§ **TO DO**: Duplicate these records line for line, keeping every character unchanged.

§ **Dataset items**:
::::::::::

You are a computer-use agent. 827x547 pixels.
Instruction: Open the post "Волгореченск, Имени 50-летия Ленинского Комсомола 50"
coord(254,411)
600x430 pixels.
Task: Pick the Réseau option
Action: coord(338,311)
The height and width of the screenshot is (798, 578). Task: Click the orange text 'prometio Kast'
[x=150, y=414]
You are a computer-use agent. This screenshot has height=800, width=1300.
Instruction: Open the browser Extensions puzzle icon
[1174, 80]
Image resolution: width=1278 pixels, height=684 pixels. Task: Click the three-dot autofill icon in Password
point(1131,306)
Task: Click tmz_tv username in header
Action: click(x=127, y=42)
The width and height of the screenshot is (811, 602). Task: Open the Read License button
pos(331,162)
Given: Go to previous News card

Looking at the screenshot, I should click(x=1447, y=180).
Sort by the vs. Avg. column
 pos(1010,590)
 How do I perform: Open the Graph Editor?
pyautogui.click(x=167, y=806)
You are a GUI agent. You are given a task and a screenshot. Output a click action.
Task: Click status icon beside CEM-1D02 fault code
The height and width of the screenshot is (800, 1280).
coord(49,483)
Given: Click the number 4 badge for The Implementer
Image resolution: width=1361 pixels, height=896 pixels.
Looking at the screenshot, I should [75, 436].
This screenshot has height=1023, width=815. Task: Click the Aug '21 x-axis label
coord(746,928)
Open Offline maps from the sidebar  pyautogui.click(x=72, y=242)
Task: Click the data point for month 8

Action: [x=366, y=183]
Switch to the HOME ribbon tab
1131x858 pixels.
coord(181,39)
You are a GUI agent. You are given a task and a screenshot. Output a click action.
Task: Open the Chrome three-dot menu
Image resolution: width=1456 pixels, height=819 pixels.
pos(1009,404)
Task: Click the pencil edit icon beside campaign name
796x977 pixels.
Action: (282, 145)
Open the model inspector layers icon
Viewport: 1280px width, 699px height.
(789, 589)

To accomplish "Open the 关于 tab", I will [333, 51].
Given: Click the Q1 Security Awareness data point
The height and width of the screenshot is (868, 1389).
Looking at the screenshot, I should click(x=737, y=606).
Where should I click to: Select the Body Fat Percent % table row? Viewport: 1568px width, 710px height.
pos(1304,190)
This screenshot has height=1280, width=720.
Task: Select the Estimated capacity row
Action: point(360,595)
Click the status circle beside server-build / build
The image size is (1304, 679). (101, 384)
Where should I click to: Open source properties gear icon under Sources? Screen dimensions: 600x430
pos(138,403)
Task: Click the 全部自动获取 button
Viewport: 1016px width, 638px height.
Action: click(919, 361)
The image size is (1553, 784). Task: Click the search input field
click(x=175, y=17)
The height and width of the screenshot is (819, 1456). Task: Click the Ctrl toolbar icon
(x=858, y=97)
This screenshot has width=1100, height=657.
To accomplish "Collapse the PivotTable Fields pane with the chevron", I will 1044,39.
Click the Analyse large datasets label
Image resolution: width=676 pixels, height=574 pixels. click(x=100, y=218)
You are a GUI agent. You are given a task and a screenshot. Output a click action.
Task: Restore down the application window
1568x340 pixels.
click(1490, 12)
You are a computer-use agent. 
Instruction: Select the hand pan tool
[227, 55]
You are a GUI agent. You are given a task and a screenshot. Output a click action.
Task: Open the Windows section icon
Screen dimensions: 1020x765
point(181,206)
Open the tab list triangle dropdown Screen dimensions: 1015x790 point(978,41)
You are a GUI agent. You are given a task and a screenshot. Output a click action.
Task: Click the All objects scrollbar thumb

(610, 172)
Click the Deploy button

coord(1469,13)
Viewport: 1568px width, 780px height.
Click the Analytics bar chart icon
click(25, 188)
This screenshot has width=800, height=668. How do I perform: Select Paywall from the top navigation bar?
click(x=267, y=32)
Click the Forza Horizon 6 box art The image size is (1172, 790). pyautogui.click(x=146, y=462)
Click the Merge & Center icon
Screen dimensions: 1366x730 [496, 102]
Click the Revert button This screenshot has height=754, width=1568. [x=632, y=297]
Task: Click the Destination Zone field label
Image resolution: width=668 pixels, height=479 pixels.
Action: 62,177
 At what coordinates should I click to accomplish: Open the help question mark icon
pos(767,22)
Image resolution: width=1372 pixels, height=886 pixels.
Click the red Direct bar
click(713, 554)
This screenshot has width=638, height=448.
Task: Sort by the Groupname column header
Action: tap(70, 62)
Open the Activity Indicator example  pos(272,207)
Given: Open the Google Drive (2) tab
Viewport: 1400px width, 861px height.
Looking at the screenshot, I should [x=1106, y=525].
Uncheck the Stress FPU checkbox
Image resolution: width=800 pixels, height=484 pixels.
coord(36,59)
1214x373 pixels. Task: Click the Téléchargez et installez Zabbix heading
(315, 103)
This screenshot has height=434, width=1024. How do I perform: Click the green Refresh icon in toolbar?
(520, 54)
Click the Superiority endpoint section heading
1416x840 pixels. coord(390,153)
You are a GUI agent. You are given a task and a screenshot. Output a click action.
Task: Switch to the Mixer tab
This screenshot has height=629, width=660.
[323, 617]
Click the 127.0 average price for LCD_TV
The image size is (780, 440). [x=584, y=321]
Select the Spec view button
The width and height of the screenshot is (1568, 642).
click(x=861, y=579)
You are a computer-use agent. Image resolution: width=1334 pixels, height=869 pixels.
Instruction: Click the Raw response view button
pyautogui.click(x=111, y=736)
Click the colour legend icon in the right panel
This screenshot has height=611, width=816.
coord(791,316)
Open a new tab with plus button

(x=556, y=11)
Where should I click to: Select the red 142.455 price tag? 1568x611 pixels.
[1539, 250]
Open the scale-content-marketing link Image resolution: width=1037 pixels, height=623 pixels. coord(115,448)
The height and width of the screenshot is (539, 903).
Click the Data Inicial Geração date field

::::::::::

§ **ANSWER TO THIS TASK**:
You are a computer-use agent. 827x547 pixels.
Instruction: Open the post "Волгореченск, Имени 50-летия Ленинского Комсомола 50"
coord(254,411)
600x430 pixels.
Task: Pick the Réseau option
Action: coord(338,311)
The height and width of the screenshot is (798, 578). Task: Click the orange text 'prometio Kast'
[x=150, y=414]
You are a computer-use agent. This screenshot has height=800, width=1300.
Instruction: Open the browser Extensions puzzle icon
[1174, 80]
Image resolution: width=1278 pixels, height=684 pixels. Task: Click the three-dot autofill icon in Password
point(1131,306)
Task: Click tmz_tv username in header
Action: click(x=127, y=42)
The width and height of the screenshot is (811, 602). Task: Open the Read License button
pos(331,162)
Given: Go to previous News card

Looking at the screenshot, I should click(x=1447, y=180).
Sort by the vs. Avg. column
 pos(1010,590)
 How do I perform: Open the Graph Editor?
pyautogui.click(x=167, y=806)
You are a GUI agent. You are given a task and a screenshot. Output a click action.
Task: Click status icon beside CEM-1D02 fault code
The height and width of the screenshot is (800, 1280).
coord(49,483)
Given: Click the number 4 badge for The Implementer
Image resolution: width=1361 pixels, height=896 pixels.
Looking at the screenshot, I should [75, 436].
This screenshot has height=1023, width=815. Task: Click the Aug '21 x-axis label
coord(746,928)
Open Offline maps from the sidebar  pyautogui.click(x=72, y=242)
Task: Click the data point for month 8

Action: [x=366, y=183]
Switch to the HOME ribbon tab
1131x858 pixels.
coord(181,39)
You are a GUI agent. You are given a task and a screenshot. Output a click action.
Task: Open the Chrome three-dot menu
Image resolution: width=1456 pixels, height=819 pixels.
pos(1009,404)
Task: Click the pencil edit icon beside campaign name
796x977 pixels.
Action: (282, 145)
Open the model inspector layers icon
Viewport: 1280px width, 699px height.
(789, 589)

To accomplish "Open the 关于 tab", I will [333, 51].
Given: Click the Q1 Security Awareness data point
The height and width of the screenshot is (868, 1389).
Looking at the screenshot, I should click(x=737, y=606).
Where should I click to: Select the Body Fat Percent % table row? Viewport: 1568px width, 710px height.
pos(1304,190)
This screenshot has height=1280, width=720.
Task: Select the Estimated capacity row
Action: point(360,595)
Click the status circle beside server-build / build
The image size is (1304, 679). (101, 384)
Where should I click to: Open source properties gear icon under Sources? Screen dimensions: 600x430
pos(138,403)
Task: Click the 全部自动获取 button
Viewport: 1016px width, 638px height.
Action: click(919, 361)
The image size is (1553, 784). Task: Click the search input field
click(x=175, y=17)
The height and width of the screenshot is (819, 1456). Task: Click the Ctrl toolbar icon
(x=858, y=97)
This screenshot has width=1100, height=657.
To accomplish "Collapse the PivotTable Fields pane with the chevron", I will 1044,39.
Click the Analyse large datasets label
Image resolution: width=676 pixels, height=574 pixels. click(x=100, y=218)
You are a GUI agent. You are given a task and a screenshot. Output a click action.
Task: Restore down the application window
1568x340 pixels.
click(1490, 12)
You are a computer-use agent. 
Instruction: Select the hand pan tool
[227, 55]
You are a GUI agent. You are given a task and a screenshot. Output a click action.
Task: Open the Windows section icon
Screen dimensions: 1020x765
point(181,206)
Open the tab list triangle dropdown Screen dimensions: 1015x790 point(978,41)
You are a GUI agent. You are given a task and a screenshot. Output a click action.
Task: Click the All objects scrollbar thumb

(610, 172)
Click the Deploy button

coord(1469,13)
Viewport: 1568px width, 780px height.
Click the Analytics bar chart icon
click(25, 188)
This screenshot has width=800, height=668. How do I perform: Select Paywall from the top navigation bar?
click(x=267, y=32)
Click the Forza Horizon 6 box art The image size is (1172, 790). pyautogui.click(x=146, y=462)
Click the Merge & Center icon
Screen dimensions: 1366x730 [496, 102]
Click the Revert button This screenshot has height=754, width=1568. [x=632, y=297]
Task: Click the Destination Zone field label
Image resolution: width=668 pixels, height=479 pixels.
Action: 62,177
 At what coordinates should I click to accomplish: Open the help question mark icon
pos(767,22)
Image resolution: width=1372 pixels, height=886 pixels.
Click the red Direct bar
click(713, 554)
This screenshot has width=638, height=448.
Task: Sort by the Groupname column header
Action: tap(70, 62)
Open the Activity Indicator example  pos(272,207)
Given: Open the Google Drive (2) tab
Viewport: 1400px width, 861px height.
Looking at the screenshot, I should [x=1106, y=525].
Uncheck the Stress FPU checkbox
Image resolution: width=800 pixels, height=484 pixels.
coord(36,59)
1214x373 pixels. Task: Click the Téléchargez et installez Zabbix heading
(315, 103)
This screenshot has height=434, width=1024. How do I perform: Click the green Refresh icon in toolbar?
(520, 54)
Click the Superiority endpoint section heading
1416x840 pixels. coord(390,153)
You are a GUI agent. You are given a task and a screenshot. Output a click action.
Task: Switch to the Mixer tab
This screenshot has height=629, width=660.
[323, 617]
Click the 127.0 average price for LCD_TV
The image size is (780, 440). [x=584, y=321]
Select the Spec view button
The width and height of the screenshot is (1568, 642).
click(x=861, y=579)
You are a computer-use agent. Image resolution: width=1334 pixels, height=869 pixels.
Instruction: Click the Raw response view button
pyautogui.click(x=111, y=736)
Click the colour legend icon in the right panel
This screenshot has height=611, width=816.
coord(791,316)
Open a new tab with plus button

(x=556, y=11)
Where should I click to: Select the red 142.455 price tag? 1568x611 pixels.
[1539, 250]
Open the scale-content-marketing link Image resolution: width=1037 pixels, height=623 pixels. coord(115,448)
The height and width of the screenshot is (539, 903).
Click the Data Inicial Geração date field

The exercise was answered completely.